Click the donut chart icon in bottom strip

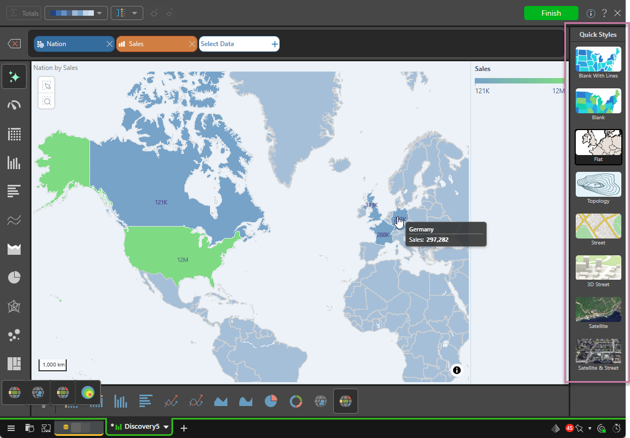[296, 401]
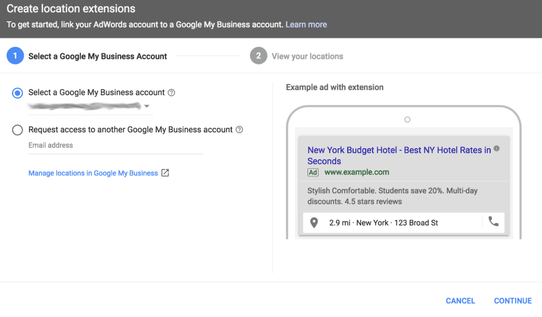Switch to Select a Google My Business Account step
This screenshot has width=542, height=317.
(97, 56)

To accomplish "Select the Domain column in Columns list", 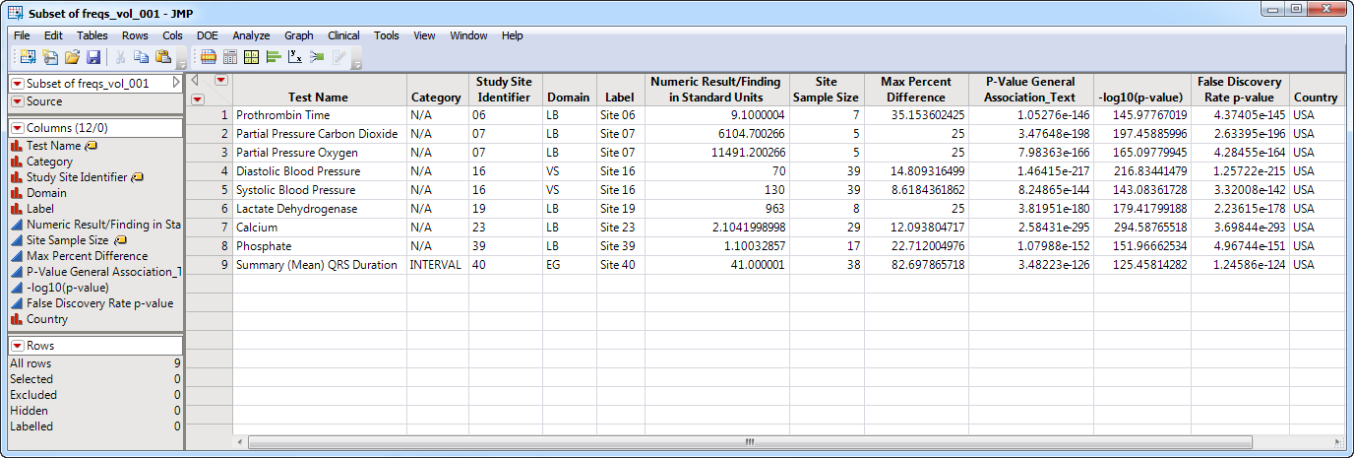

--------------------------------------------------

Exercise requirements> Write out the listing above exactly as it stands, pictures excluded.

Response to the task>
Click the donut chart icon in bottom strip

[296, 401]
Switch to Select a Google My Business Account step
This screenshot has width=542, height=317.
(97, 56)

To accomplish "Select the Domain column in Columns list", 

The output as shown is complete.